Nieważne, ile lat ma dziecko, każda pora jest dobra, aby je zapisać do biblioteki. Dzisiejsze wypożyczalnie znacznie różnią się od tych, które pamiętamy z dzieciństwa, ponieważ kierują swoją ofertę nawet do kilkumiesięcznych niemowlaków. Oferują książeczki zawierające kontrastowe barwy – dostosowane do postrzegania malucha w wieku 0-6 miesięcy. Są też małe tekturowe książki z prostymi wierszami, uzupełnione o nieskomplikowane ilustracje. Nie bójmy się puścić naszego dziecka między regały, niech pod naszym bacznym okiem poprzegląda biblioteczne półki. Z pewnością znajdzie interesującą dla siebie lekturę. A może to właśnie w bibliotece roczniak postawi swoje pierwsze kroki?
Magiczny świat książek
Wraz z dorastaniem dziecka jego gusta literackie ulegają zmianie. Świat staje się dla niego coraz ciekawszy i zaczyna pojawiać się odwieczne pytanie – dlaczego? Dziecko próbuje poznawać otoczenie, często postępując w kontrowersyjny sposób, a rodzicielskie argumenty są coraz częściej ignorowane. Zamiast rozpaczać nad ciężkim losem rodzica, zabierzmy zbuntowanego malucha do biblioteki.
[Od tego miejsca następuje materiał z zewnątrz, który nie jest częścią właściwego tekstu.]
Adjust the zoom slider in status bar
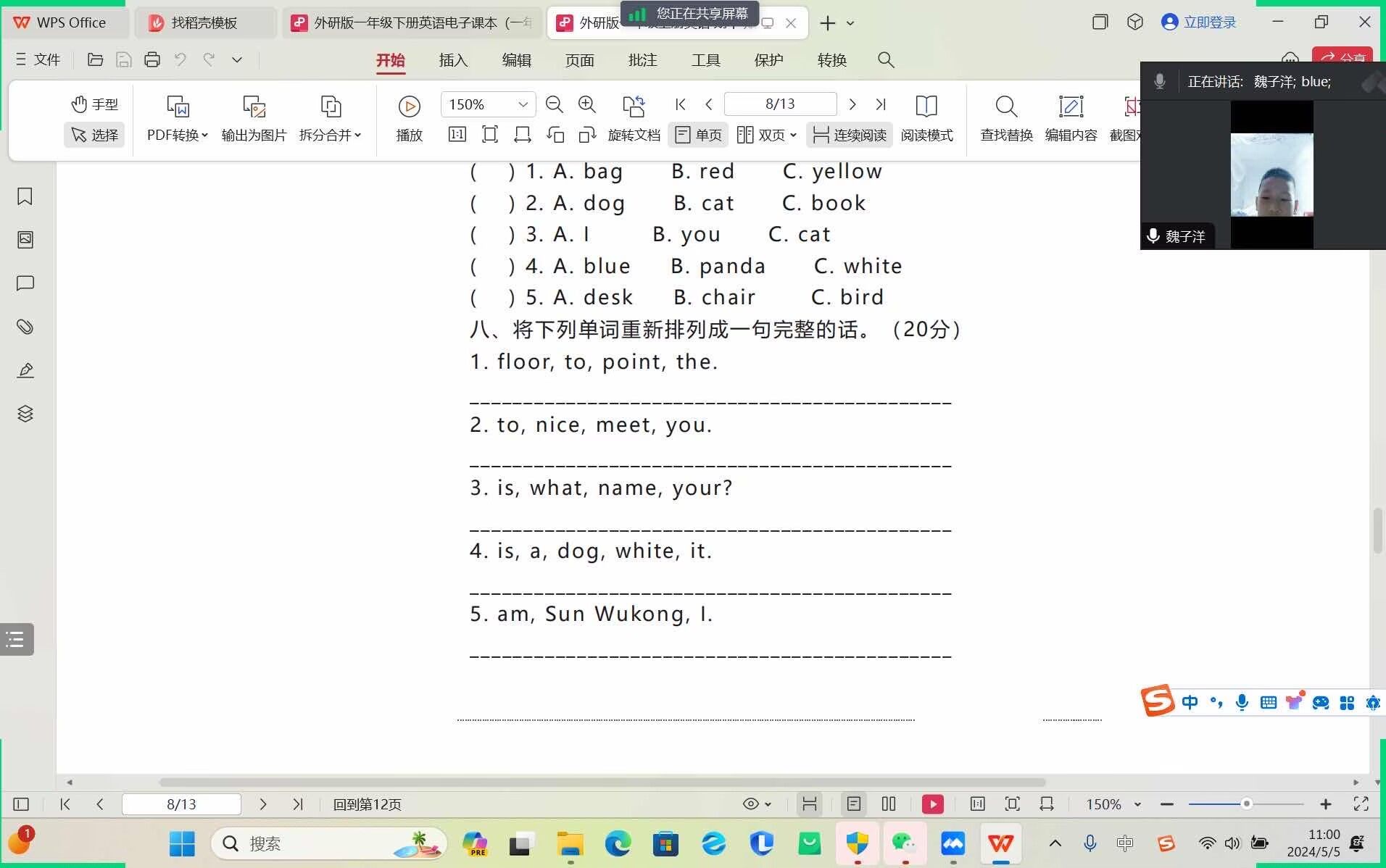Screen dimensions: 1386x868 click(x=1246, y=804)
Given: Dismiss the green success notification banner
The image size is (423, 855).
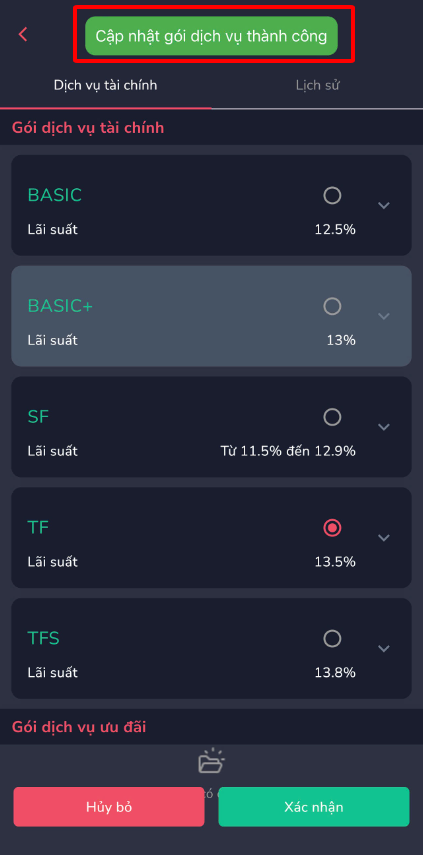Looking at the screenshot, I should point(212,36).
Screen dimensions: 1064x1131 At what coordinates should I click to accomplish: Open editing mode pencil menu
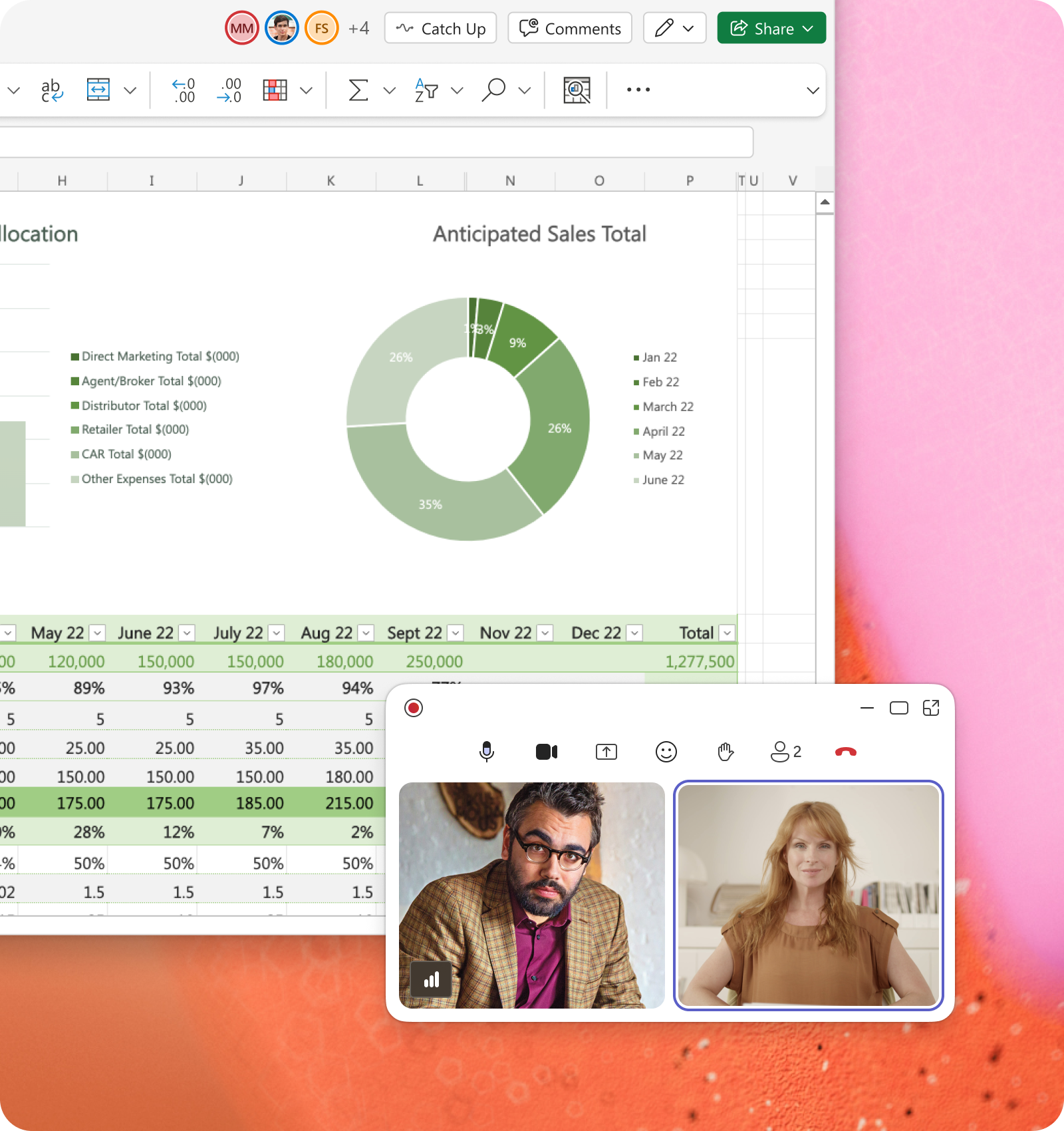coord(674,29)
Pozwólmy poznać mu każdy kąt wypożyczalni, porozmawiać z panią bibliotekarką i wybrać upatrzone książki. Jeśli dziecko umie napisać swoje imię, to z pewnością sprawimy mu wielką radość, gdy samemu będzie mogło podpisać się na karcie bibliotecznej. Sami nie stójmy bezczynnie i przejrzyjmy dziecięcą literaturę. Na pewno znajdziemy książki, które, choć skierowane do malucha zawierają wskazówki wychowawcze i pomysły, jak radzić sobie w trudnych sytuacjach. Dziecko, słuchając takich opowieści, współodczuwa z bohaterem, poznaje świat oraz rządzące nim reguły. Zróbmy sobie przyjemność, a zarazem dajmy dziecku dobry przykład. Jeśli dziecięca biblioteka oferuje również pozycje dla starszych czytelników, wybierzmy coś dla siebie. Jeżeli taka opcja jest niedostępna, nie wahajmy się pójść z dzieckiem do filii dla dorosłych. Niech zobaczy, jak rodzic rzuca się w wir poszukiwania odpowiedniej dla siebie książki. Z doświadczenia podpowiem, że warto zabrać wtedy jakiś smakołyk, gdyż nikt nie lubi być ponaglanym.
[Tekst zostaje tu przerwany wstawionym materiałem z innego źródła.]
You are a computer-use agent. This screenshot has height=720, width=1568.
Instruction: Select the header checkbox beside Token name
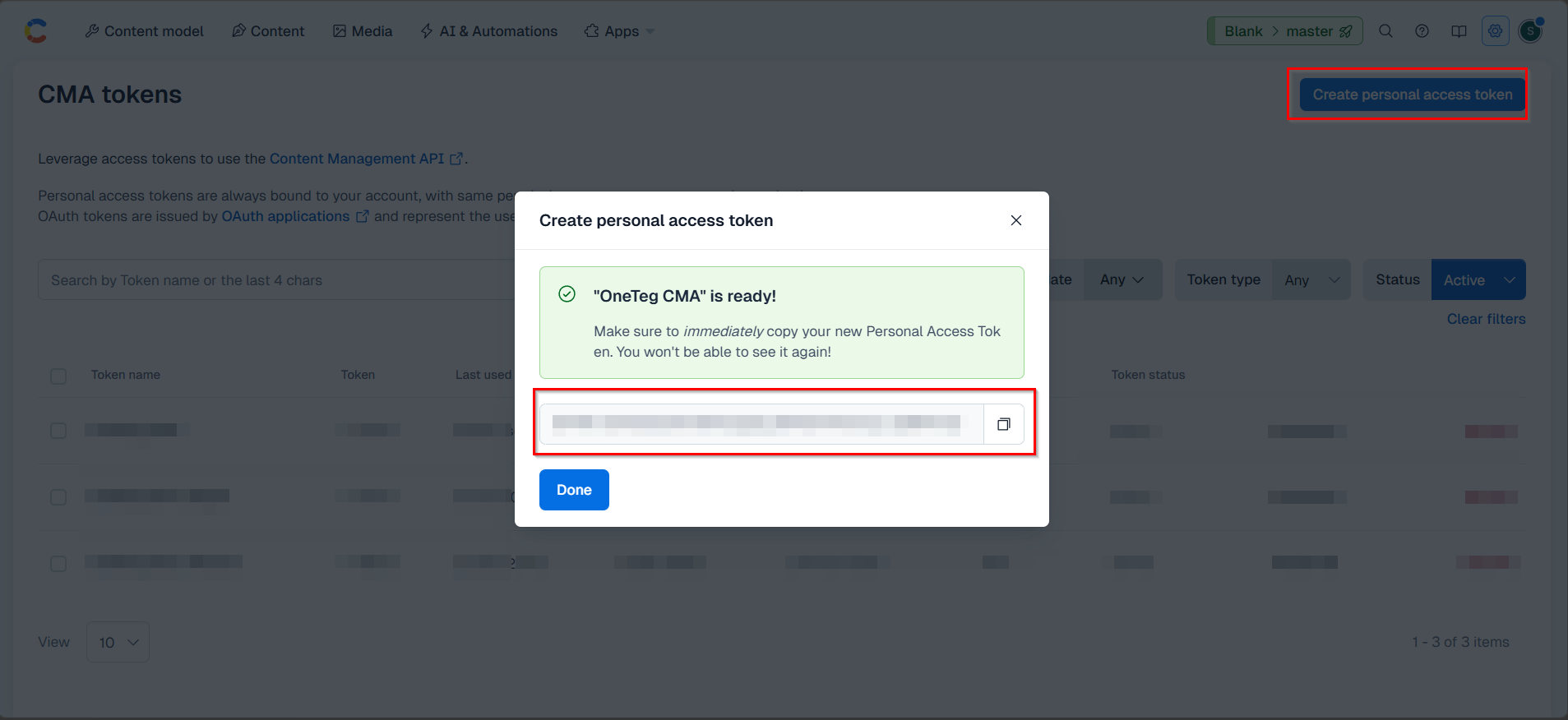point(58,376)
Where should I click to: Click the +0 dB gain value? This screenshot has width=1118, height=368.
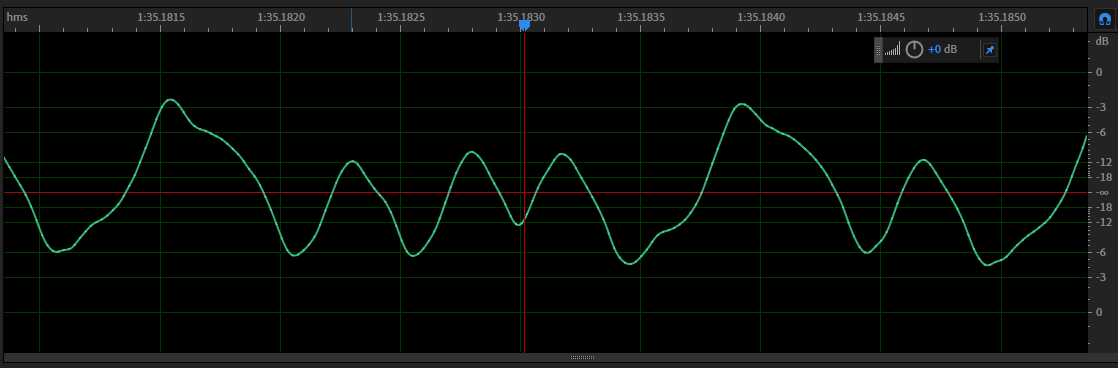(x=942, y=50)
Biblioteka jest też miejscem poświęconym szeroko pojętej kulturze. W dobrze zarządzanej wypożyczalni organizowane są zajęcia dla dzieci. Zabierzmy więc na nie małego czytelnika i niech się przekona, że w bibliotece można też tworzyć oryginalne prace plastyczne. Na przykład jeża z pestek dyni, dyniową maskę czy żabę ze starej płyty CD.
Bydgoskie wypożyczalnie prowadziły program „Rosnę z książką”. Skierowany on był do dzieci w wieku 0-36 miesięcy i zachęcał rodziców do zapisania swoich dzieci do biblioteki. Na nowych czytelników czekały miłe niespodzianki. Odbywały się też warsztaty dla starszych i młodszych. Warto popytać w osiedlowych filiach, z pewnością nie tylko w moim mieście są atrakcyjne programy promujące czytelnictwo wśród najmłodszych.
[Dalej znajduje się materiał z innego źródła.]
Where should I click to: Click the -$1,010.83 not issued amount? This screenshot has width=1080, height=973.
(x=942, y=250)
Jakie książki wybrać w bibliotece?
Na pewno takie, jakie chce nasze dziecko. Wciskanie na siłę lektury, która według nas świetnie wpłynie na rozwój dziecka, pobudzając jego wyobraźnię, może przynieść odmienne skutki od zamierzonych. Oczywiście możemy zwrócić uwagę na pozycje, które przypadły nam do gustu i wypożyczyć je na własne konto. Potem gdy dziecko przeczyta swoje książeczki, to pokażmy mu te wybrane przez nas.
Poniżej podaję kilka wartościowych pozycji
• „Agatka na tropach jesieni” Marcina Przewoźniaka to opowieść o dziewczynce w wieku przedszkolnym, która ma za zadanie znaleźć pierwsze oznaki jesieni. Razem z przyjaciółkami i wiernym towarzyszem zabaw psem Frotkiem odkrywają dary Pani Jesieni.
• „Trzy świnki” Raquel Mendez z ilustracjami Helgi Bansch są adaptacją znanej wszystkim opowieści o świnkach, które budowały swoje domki. To ponadczasowa bajka z morałem opatrzona niebanalnymi grafikami.
• „Noc na ulicy Czereśniowej” Rotraut Susanne Berner to dużego formatu książka obrazkowa, która sprawi dziecku wielką frajdę. Będzie ono mogło bez końca szukać szczegółów i postaci ukrytych przy ulicy Czereśniowej. Kto nie może spać, dlaczego pani stuka szczotką w sufit, czy centrum handlowe jest nocą puste, gdzie leci nietoperz – to tylko niewielki procent wszystkich pytań, które nasuwają się gdy spoglądamy na obrazki.